He pushed shopping carts filled with cereal boxes into a second grade-classroom, into the pediatric cancer ward of a hospital, and then he stocked the cereal aisle of a D.C. grocery store. Stanley Cup champion on aisle eight!
Alex Ovechkin’s “Ovi O’s” cereal goes on sale at Giant Food stores throughout the region next week. On Tuesday, he took several reporters and a lot of boxes of cereal on a promotional tour.
He began the trip at the Arlington Traditional School not far from the team’s practice facility in Ballston.
As some-second graders were finishing lunch, Ovechkin came in with a shopping cart full of cereal boxes. “Hi kids! Do you want some Ovi O’s?”
While not everyone recognized him, Ovechkin sat down and started eating cereal with the kids at their desks.

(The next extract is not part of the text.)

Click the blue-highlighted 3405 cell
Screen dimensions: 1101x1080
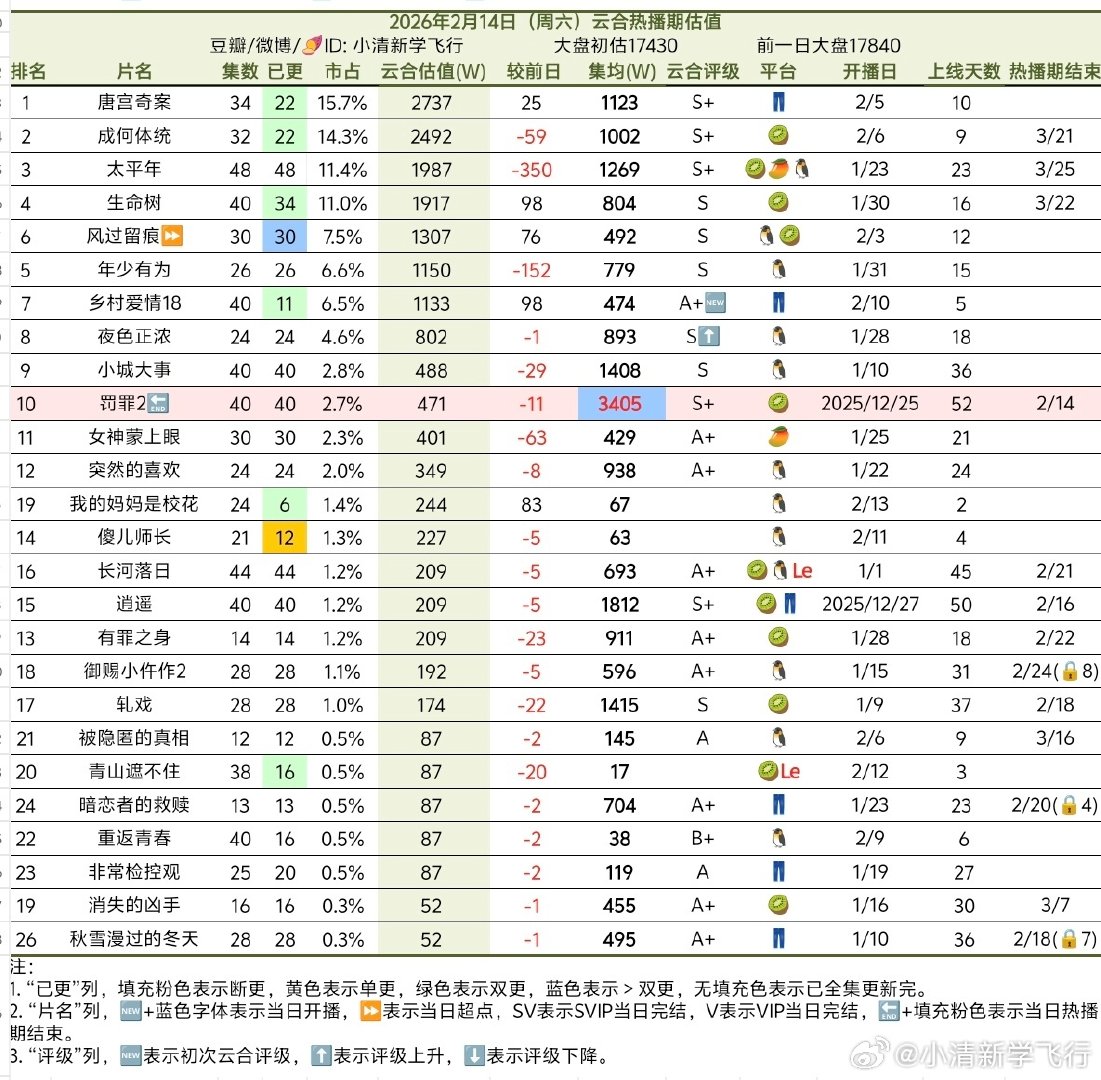coord(620,404)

He talked about super heroes and did some math problems for a young girl sitting next to him. And he showed that sharing is caring when he said that he would share his cereal with playground rival Sidney Crosby.
“If he wants it. Yeah, I can sign a box for him.”

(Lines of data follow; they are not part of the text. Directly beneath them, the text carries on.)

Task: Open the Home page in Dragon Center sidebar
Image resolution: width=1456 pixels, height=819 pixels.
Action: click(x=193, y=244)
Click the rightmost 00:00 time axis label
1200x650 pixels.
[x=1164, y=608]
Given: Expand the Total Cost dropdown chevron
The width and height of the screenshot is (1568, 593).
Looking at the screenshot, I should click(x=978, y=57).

At the Giant supermarket in Cathedral Heights in Northwest D.C., he signed a lot of cereal boxes. He also stocked a few boxes on the shelves of aisle 8 (no accident). Then, he walked over to register three and started scanning boxes of cereal that started flying off the shelf.
His time as a cashier and grocery bagger was brief, and made even more complicated when his wife showed up in line.
She did not purchase any cereal because there were already some at home. But she had other items, such as produce, which did not have any bar codes Ovechkin could easily scan.
“I’m mad at her,” he said jokingly. “We tried to do one thing, and she’s bringing lots of different stuff. It’s not good.”
The Washington Capitals captain said that he was nervous when he started his cashier experience.
“It was tough,” he said. “First couple of things, I was nervous,” but when he figured it out, “It was easy.”
In between trips to the school and the grocery store, Ovechkin visited the pediatric cancer wing of MedStar Georgetown University Hospital.
He was greeted there by a table full of kids who were excited to meet the biggest icon in D.C. sports and have a bowl of cereal with him.
Some of the kids were particularly excited that the cereal is safe for kids with nut allergies.
“They were happy; they were smiling,” Ovechkin said. “Everybody had fun. So it’s all good. That’s why we’re here.”
Proceeds from each box of Ovi O’s, which sells for $2.69 at Giant starting Sept. 17 (his birthday), will help support The Children’s Cancer Foundation.
“I think it was a pretty cool idea,” Ovechkin said. “I think it works well, and I hope we’re going to help out some kids in our community.”
When he arrived in the U.S. as a fresh-faced 20-year-old many years ago, cereal was one of the few things he could recognize at a time when he didn’t know much English.
Back then he never imagined he would end up on the box of his own cereal.
“Not even close,” he said. “But we’re here right now, and we’re going to help kids and help some people. And that’s a good thing.”
So is the cereal that Ovechkin made sure would taste good.
“I had a couple times of tasting and I took the best one,” he said.
The final product will remind a lot of people of Honey Nut Cheerios.
“I don’t like the regular ones,” he said. “I like when it stays good, when you feel the flavor and that’s the most important thing for me.”